[Records from a data collection]
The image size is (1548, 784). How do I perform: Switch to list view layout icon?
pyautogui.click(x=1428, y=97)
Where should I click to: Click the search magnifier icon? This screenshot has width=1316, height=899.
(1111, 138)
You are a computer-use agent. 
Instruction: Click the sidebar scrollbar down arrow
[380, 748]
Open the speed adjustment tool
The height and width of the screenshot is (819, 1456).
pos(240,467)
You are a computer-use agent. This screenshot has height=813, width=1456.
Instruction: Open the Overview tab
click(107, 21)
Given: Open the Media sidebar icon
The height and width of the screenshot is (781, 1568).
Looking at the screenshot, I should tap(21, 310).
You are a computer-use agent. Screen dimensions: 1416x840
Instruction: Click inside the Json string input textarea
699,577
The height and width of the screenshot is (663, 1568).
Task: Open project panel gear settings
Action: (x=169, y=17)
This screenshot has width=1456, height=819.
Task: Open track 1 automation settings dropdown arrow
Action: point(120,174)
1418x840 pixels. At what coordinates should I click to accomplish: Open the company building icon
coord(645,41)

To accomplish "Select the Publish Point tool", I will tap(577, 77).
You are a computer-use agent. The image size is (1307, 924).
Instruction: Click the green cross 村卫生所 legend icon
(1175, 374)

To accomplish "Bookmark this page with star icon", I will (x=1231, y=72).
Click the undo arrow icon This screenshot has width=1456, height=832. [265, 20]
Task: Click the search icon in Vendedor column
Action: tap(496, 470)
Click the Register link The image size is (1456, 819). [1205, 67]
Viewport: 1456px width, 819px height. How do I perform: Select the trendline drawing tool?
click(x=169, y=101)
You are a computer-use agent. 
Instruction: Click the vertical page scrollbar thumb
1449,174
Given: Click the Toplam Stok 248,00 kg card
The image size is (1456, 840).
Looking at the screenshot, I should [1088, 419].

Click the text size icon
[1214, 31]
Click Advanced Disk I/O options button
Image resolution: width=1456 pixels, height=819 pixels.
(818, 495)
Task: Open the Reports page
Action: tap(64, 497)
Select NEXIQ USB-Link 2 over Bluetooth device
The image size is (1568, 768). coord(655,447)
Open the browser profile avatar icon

Work item: Reproduce the records above in full and with exact wording.

Response box:
The image size is (1548, 784). How do I perform: Switch to list view layout icon?
pyautogui.click(x=1428, y=97)
Where should I click to: Click the search magnifier icon? This screenshot has width=1316, height=899.
(1111, 138)
You are a computer-use agent. 
Instruction: Click the sidebar scrollbar down arrow
[380, 748]
Open the speed adjustment tool
The height and width of the screenshot is (819, 1456).
pos(240,467)
You are a computer-use agent. This screenshot has height=813, width=1456.
Instruction: Open the Overview tab
click(107, 21)
Given: Open the Media sidebar icon
The height and width of the screenshot is (781, 1568).
Looking at the screenshot, I should tap(21, 310).
You are a computer-use agent. Screen dimensions: 1416x840
Instruction: Click inside the Json string input textarea
699,577
The height and width of the screenshot is (663, 1568).
Task: Open project panel gear settings
Action: (x=169, y=17)
This screenshot has width=1456, height=819.
Task: Open track 1 automation settings dropdown arrow
Action: point(120,174)
1418x840 pixels. At what coordinates should I click to accomplish: Open the company building icon
coord(645,41)

To accomplish "Select the Publish Point tool", I will tap(577, 77).
You are a computer-use agent. The image size is (1307, 924).
Instruction: Click the green cross 村卫生所 legend icon
(1175, 374)

To accomplish "Bookmark this page with star icon", I will (x=1231, y=72).
Click the undo arrow icon This screenshot has width=1456, height=832. [265, 20]
Task: Click the search icon in Vendedor column
Action: tap(496, 470)
Click the Register link The image size is (1456, 819). [1205, 67]
Viewport: 1456px width, 819px height. How do I perform: Select the trendline drawing tool?
click(x=169, y=101)
You are a computer-use agent. 
Instruction: Click the vertical page scrollbar thumb
1449,174
Given: Click the Toplam Stok 248,00 kg card
The image size is (1456, 840).
Looking at the screenshot, I should [1088, 419].

Click the text size icon
[1214, 31]
Click Advanced Disk I/O options button
Image resolution: width=1456 pixels, height=819 pixels.
(818, 495)
Task: Open the Reports page
Action: tap(64, 497)
Select NEXIQ USB-Link 2 over Bluetooth device
The image size is (1568, 768). coord(655,447)
Open the browser profile avatar icon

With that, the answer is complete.